Musique : Bono, Peter Gabriel, Howard Shore, Adam Clayton...

   
   
1846, New-York. Une sanglante bataille oppose les Irlandais dirigés par le prêtre Vallon (Liam Neeson) et la bande des "Natifs", avec à sa tête William Cutting, dit "le boucher" (Daniel Day-Lewis). Vallon est tué par son ennemi et son fils, Amsterdam, assiste à sa mort. Seize ans plus tard, le jeune homme quitte le centre de redressement où il a été élevé, retrouve les rues de la ville ainsi que son ancien ami Johnny Sirocco (Henry Thomas). Il fait la connaissance d'une jolie pickpoket, Jenny Everdeane (Cameron Diaz).
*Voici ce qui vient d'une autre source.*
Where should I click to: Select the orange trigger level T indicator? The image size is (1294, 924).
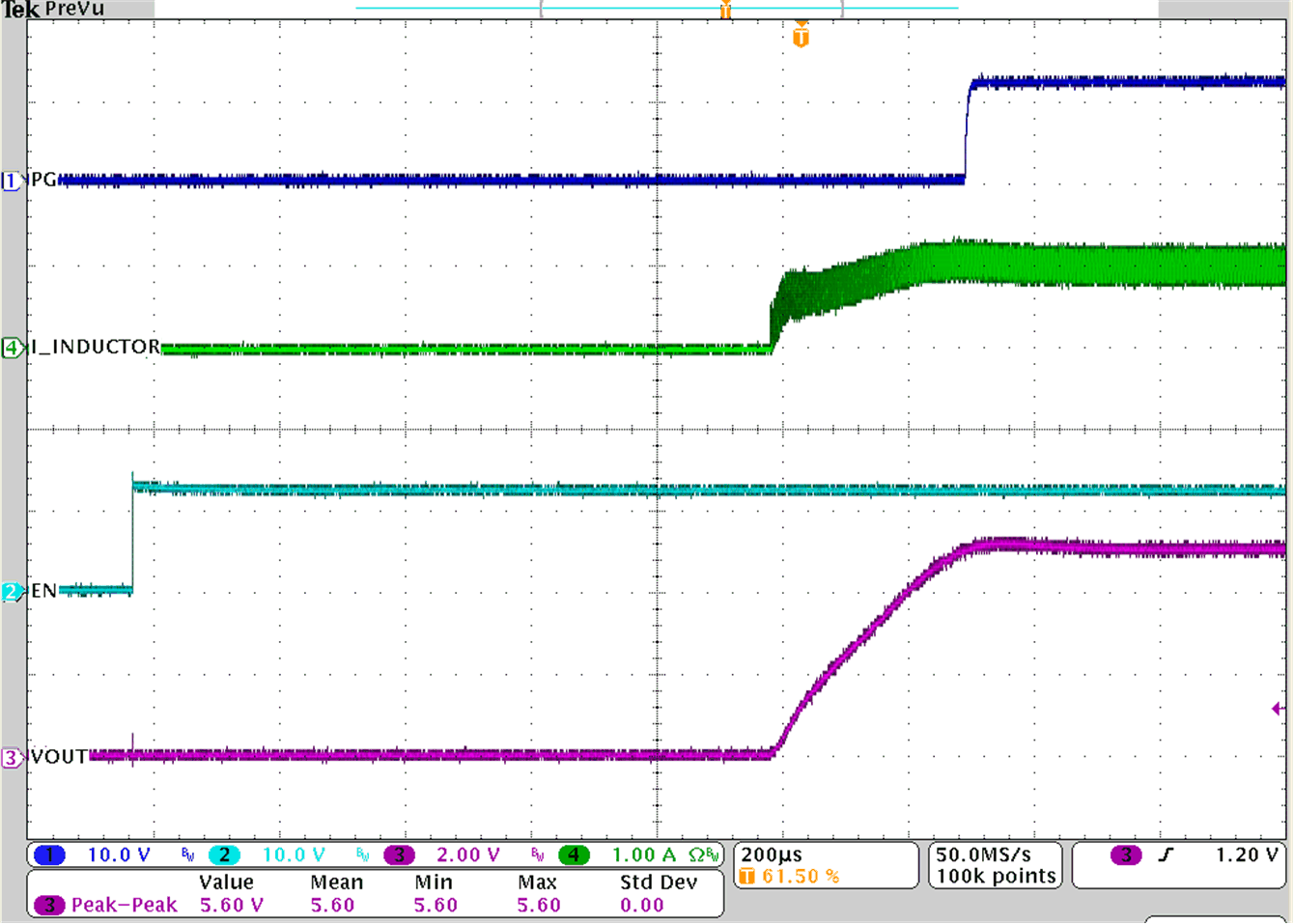point(724,10)
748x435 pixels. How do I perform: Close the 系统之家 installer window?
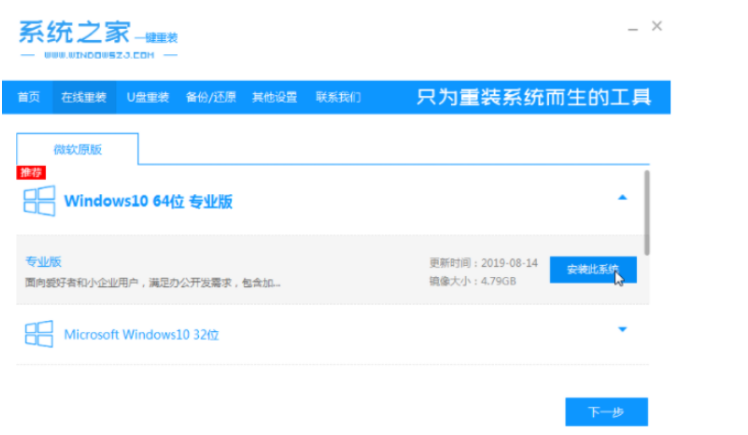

William, plus puissant que jamais, prend Amsterdam sous son aile... 
 
   D'emblée, par une qualité de reconstitution exceptionnelle, nous sommes plongés dans le monde du dix-neuvième siècle comme si nous y étions implantés par le miracle d'une brusque remontée dans le temps. Et, malheureusement, l'arrivée dans cet univers proto-américain se fait au milieu d'une boucherie qui nous catapulte carrément dans les heures les plus sombres de la sauvagerie moyenâgeuse. On s'y découpe, étripe, à coups de couteau, de hache ou de gourdin. Avec la caution de Dieu, bien évidemment !  
 
   Drame de la vengeance d'un fils, fresque historique d'une page bien peu connue, et encore moins glorieuse, de la fondation des Etats-Unis, description sociologique des gangs de toutes couleurs, croyances, qui tentaient, par la violence, bien sûr, de faire leur place sur cette nouvelle terre, description de la difficile et laborieuse construction politique et démocratique du pays. Ce film est tout cela, avec des fulgurances visuelles inoubliables, la fête de la commémoration du combat où le prêtre Vallon avait trouvé la mort, la vie quotidienne aux "five points", et cette fin apocalyptique où la ville entière semble sombrer dans une folie meurtrière aberrante. Une indéniable puissance évocatrice, assourdissante, violente, comme les aime Martin Scorcese, visuellement superbe dans l'horreur comme dans la fête ou la simple vie quotidienne. Une interprétation dominée de très loin par l'incarnation imposante, impressionnante de Daniel Day-Lewis, méconnaissable, distillant une permanente angoisse horrifique dans ses tenues bariolées et ses pantalons rayés ou à carreaux. Un Leonardo DiCaprio judicieusement choisi pour entrer dans cette personnalité à la fois fragile et puissante.  
 
   Toutes les qualités objectives sont réunies pour faire de cette oeuvre une épopée somptueuse, grandiose et profondément humaine. Pourtant, je l'avoue, elle m'a laissé, je ne dirai pas indifférent, le mot serait un peu fort, mais comme extérieur à cette tragédie individuelle et collective où la barbarie, à cause sans doute de ses excès, d'une fascination quasiment hypnotique que semble vouloir nous imposer le réalisateur, devient une sorte de muraille interdisant ce monde composé d'individus tous plus fous, fanatiques, stupides, sauvages et inhumains les uns que les autres à la quelconque compassion d'un observateur sensé. Là où Sergio Leone réussissait parfaitement, à mon sens, dans "Il était une fois en Amérique", à intégrer au personnage central de "Noodles" une intensité émotionnelle profonde, une vie intérieure évolutive qui touchait le spectateur au plus profond de sa sensibilité, Scorcese ne nous livre que des caricatures sculpturalement superbes, scénaristiquement impeccables, mais dénuées de vie intérieure. Et, malgré sa perfection formelle, la présence de Daniel Day-Lewis qui est pour moi, avec Edward Norton et Sean Penn un des géants de l'interprétation, et son intérêt documentaire indéniables, ce film est le type même de ceux que je n'éprouverai que bien rarement l'envie de revoir.